A household penetration study commissioned by the DICT classified approximately 80 percent of television households in its Mega Manila study area as digital-TV-ready. The total consisted of 69 percent receiving free-to-air digital terrestrial television and 11 percent using pay television. The remaining 20 percent continued to rely on analog television.

The term digital-TV-ready in the study therefore included both free-to-air DTT households and households using pay-television services; it was not equivalent to the percentage using terrestrial ISDB-T reception alone.

At the Philippine Digital TV Summit 2026, the DICT presented preliminary results from a second phase of household studies conducted in 2025. It classified 78.81 percent of households in Central Luzon, 65 percent in Metro Cebu and 72.09 percent in Metro Davao as digital-TV-ready. These figures were presented as readiness estimates rather than analog switch-off dates for the respective areas.

==Analog switch-off==

===Earlier timetable===

The 2006 NTC Draft and exploratory memorandum intended for a December 31, 2015 switch-off date (over 9 years later). Early 2010 news articles hint that, that could have had been as early as 2013 had all went well such as the timely release of Implementing Rules and Regulations (IRR) by the government.

Come 2014 however, the commission's DTT rules do not anymore provide for a fixed nationwide analog switch-off date. Analog VHF television services were required to continue until further orders from the commission, and the date was to be set in a separate government migration plan.

The DICT's 2017 migration framework identified December 31, 2023, as the initial national target. It recommended a phased approach and required periodic assessment of digital coverage and receiver adoption. The 2023 target passed without a nationwide analog shutdown.

===Mega Manila phase===

In November 2025, the NTC issued Memorandum Circular No. 005-11-2025, establishing Mega Manila as the first mandatory analog switch-off phase.

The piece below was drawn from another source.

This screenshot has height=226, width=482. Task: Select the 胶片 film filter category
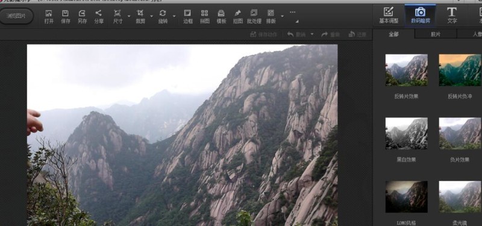[435, 34]
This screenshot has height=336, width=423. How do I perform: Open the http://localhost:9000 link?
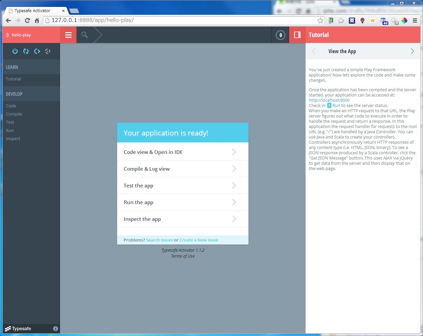329,100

The circular took effect on November 22, 2025. It provided that:
- The analog switch-off process would commence upon effectivity;
- Affected stations would complete their switch-offs within twelve months, unless the period was extended by the NTC;
- Television networks and stations would carry public-service announcements for at least sixty days before their intended switch-off dates; and
- Analog television frequencies and analog simulcast assignments would be recalled after the switch-off.

The period is scheduled to end on November 1, 2026. The date is therefore the intended deadline for completion of the Mega Manila phase, rather than necessarily a single simultaneous shutdown time for all stations.

===Nationwide transition roadmap===

At the Philippine Digital TV Summit 2026, the DICT presented the following indicative transition roadmap:

| Period | Phase | Description |
|---|---|---|
| 2026 | Initial analog switch-off implementation | Implementation of the first phased analog-to-digital transition, beginning with Mega Manila |
| 2027 | Assessment and optimisation | Evaluation of the first phase and refinement of strategies for succeeding areas |
| 2028–2029 | Regional expansion | Progressive expansion of the transition to other regions |
| 2030 onwards | Nationwide digital ecosystem | Development of a fully digital broadcasting environment and expanded digital services |

The roadmap described the direction of the phased transition but did not set a legally binding, single nationwide analog switch-off date.

===Timeline===

| Date | Area | Event or status | Reference |
|---|---|---|---|
| December 31, 2023 | Nationwide | Original target under the 2017 migration framework; not achieved |  |
| November 22, 2025 | Mega Manila | Twelve-month analog switch-off period began |  |
| November 1, 2026 | Mega Manila | Intended completion deadline, unless extended by the NTC |  |
| 2027 | Areas following the first phase | Assessment and optimization under the indicative DICT roadmap |  |
| 2028–2029 | Regional | Indicative regional expansion |  |
| 2030 onwards | Nationwide | Target horizon for a nationwide digital broadcasting ecosystem; not a fixed nationwide analog switch-off date |  |

=== Broadcasters that have ended analog transmission ===
While the nationwide analog switch-off has been repeatedly delayed, eight broadcasters independently ended their analog transmissions and transitioned fully to digital broadcasting.
- Light Network (now Light TV), which primarily serves Mega Manila, became the first channel in the Philippines to fully switch to digital broadcasting when it completely shut down its analog broadcasts on February 28, 2017.
- Independent channel RJTV, which serves Metro Manila and its surrounding provinces, switched off its analog broadcast on June 5, 2018.
- GBN ended its analog broadcasts on December 1, 2018.
- SBN fully switched to digital after shutting down its analog broadcast on September 12, 2019.
- BEAM TV fully switched to digital after shutting down its analog broadcast on New Year’s Eve, December 31, 2021.
- Dutertist channel SMNI fully switched to digital after shutting down its analog broadcast on January 5, 2023.
- Central Luzon Television (Channel 36) fully switched to digital after shutting down its analog broadcast on December 6, 2023 it became the first regional independent channel to pull the plug its analog broadcast.
- UNTV switched off their analog broadcasting on New Year’s Day, January 1, 2025.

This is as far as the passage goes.